Concussion Class Action Suit Filed Against the NCAA by Former Texas Football Player

On Monday, October 27, a former Texas Longhorn football player filed a class-action lawsuit against the NCAA for failing to warn and protect student-athletes regarding the long-term effects of concussions and impacts to the head sustained during football games.

The lead plaintiff, Julius Whittier, was an offensive lineman for the Longhorns from 1969-72.  Whittier allegedly sustained several severe hits to the head throughout his career there.  The former player, now 64 years old, was diagnosed with early onset Alzheimer’s disease in August of 2012.  He did not play football professionally, instead pursuing a career in law, which he has been required to cease due to his condition.  The lawsuit was brought in his behalf by his sister Mildred, and, in a recent interview, his attorney admitted that Whittier is now “totally disabled.”

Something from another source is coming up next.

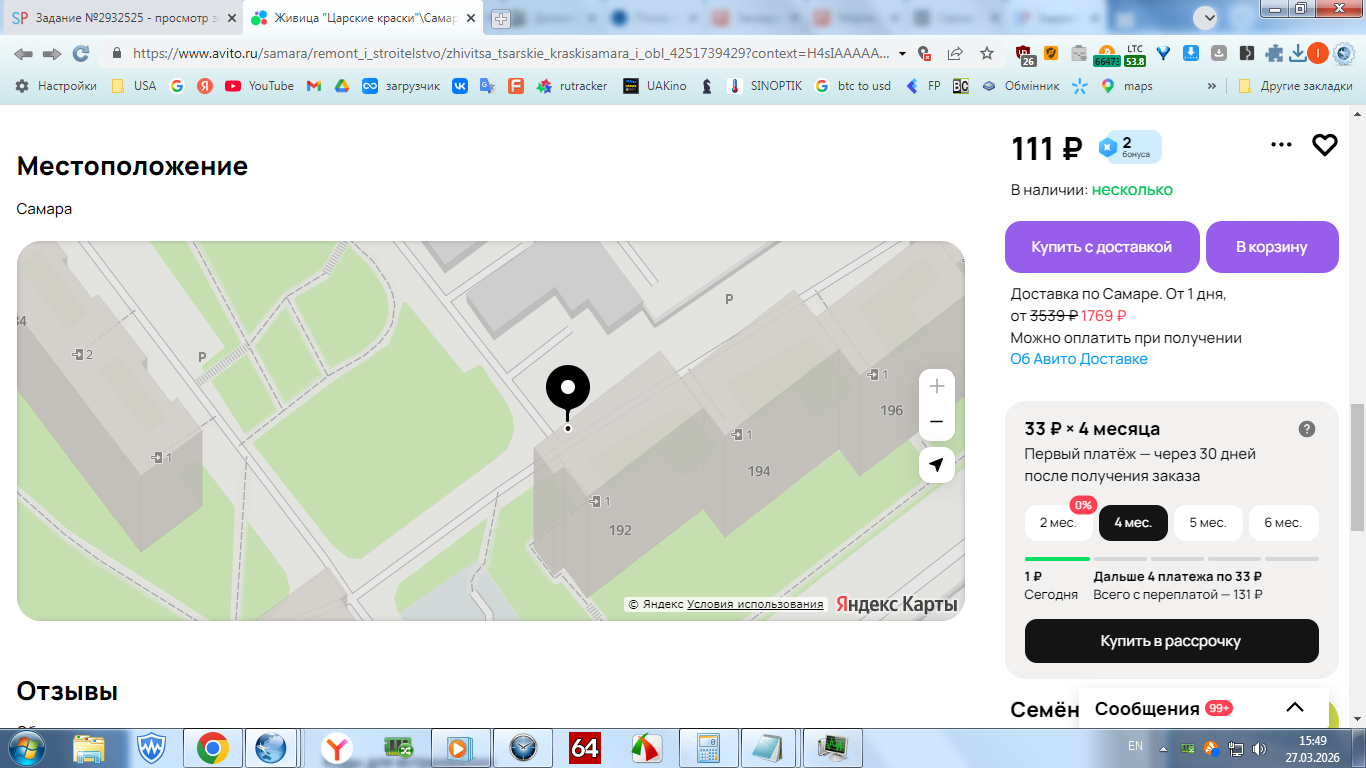The width and height of the screenshot is (1366, 768).
Task: Show hidden bookmarks with the chevron
Action: [x=1212, y=86]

The lawsuit alleges that the NCAA breached its constitution by not protecting the health of its players and by not providing a safe environment.  Furthermore, it alleges that the NCAA failed to educate the players on the known risks of head trauma and concussions.

Whittier seeks damages at a minimum of $5 million and maxing out at $50 million for a class of “All former NCAA football players residing in the U.S. who played from 1960-2014 who did not go on to play professional football in the NFL and who have been diagnosed with a latent brain injury or disease.”